Open pocesar opened 4 years ago
Can we instead use tags and query them on container-boot in Lambda?
Sam, you gotta agree that any extra work/waiting in @edge counts against an already tight running window. I don't know the inner workings of Punchcard, but Webpack allows us to embed env vars at build/ci time. I highly suggest that or similar approach. It is how I build my frontends.
@Birowsky, Punchcard relies heavily on environment variables set with CloudFormation. If you use a DynamoDB Table, the table's ARN is automatically set in the environment variables and then looked up at runtime to configure a "Table Client" instance.

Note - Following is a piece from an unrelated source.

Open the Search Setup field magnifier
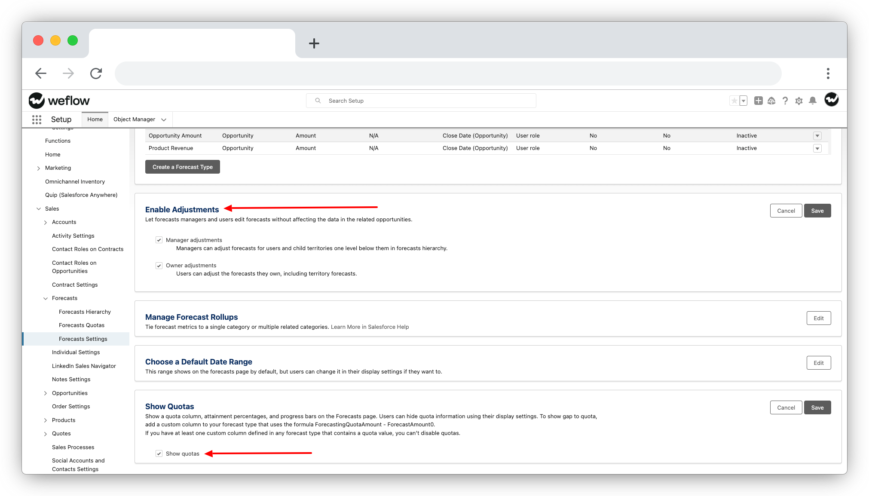Viewport: 869px width, 496px height. click(318, 100)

This is how we auto-wire dependencies:
new Function(stack, 'f', {
depends: table.readAccess(), // grants IAM policies and sets tableARN in the environment variables
}, async (request, table) => {
// table's ARN is automatically fetched from the environment variables
await table.get('key'); // no need to specify table name
});
You're right though, using tags unfortunately adds to the cold start cost :(. It would only be on the first invocation of a container, I wonder if that's tolerable? Perhaps we can lazily fetch the information so you only incur the cost on the first request to another service, i.e. lookup a Table's ARN on the first DDB get item. For us to be a zero-cost abstraction (a good tenet for Punchcard), we'd have to somehow fetch and include this information in the Lambda's archive as part of the CloudFormation Update. A Custom Resource that modifies the lambda's zip file might be the best solution?
Physical names are also an option.
It would only be on the first invocation of a container
I'd be totally fine with this if it actually happened only once. But I'm quite certain there are multiple first-time container runs. Especially with @edge, and all the edge CDN locations.
So I honestly root for you figuring out a mechanism that would hardcode all resource identifiers inside the generated code.
Maybe a multi-step deployment? First figure out identifiers, then another run for the resources dependent on them? Modifying the built zip seems simpler, but error prone?
I agree. I think we could use a custom resource for edge functions alone and still rely on environment variables for ordinary ones - we shouldn't bloat the stack with unnecessary custom resources when we can avoid it. CFN's limits are quite low.
Instead of modifying the Zip, perhaps we can create a Lambda Layer?
The docs here say that layers are not supported in edge. Or were you thinking about something else?
But anyways, how exactly were you thinking of utilizing a custom resource to include the env vars? Is it your method of modifying the zip? If you think you've found a safe way to embed the env vars in the zip, I really don't mind it! Maybe you can set up some unique string placeholders?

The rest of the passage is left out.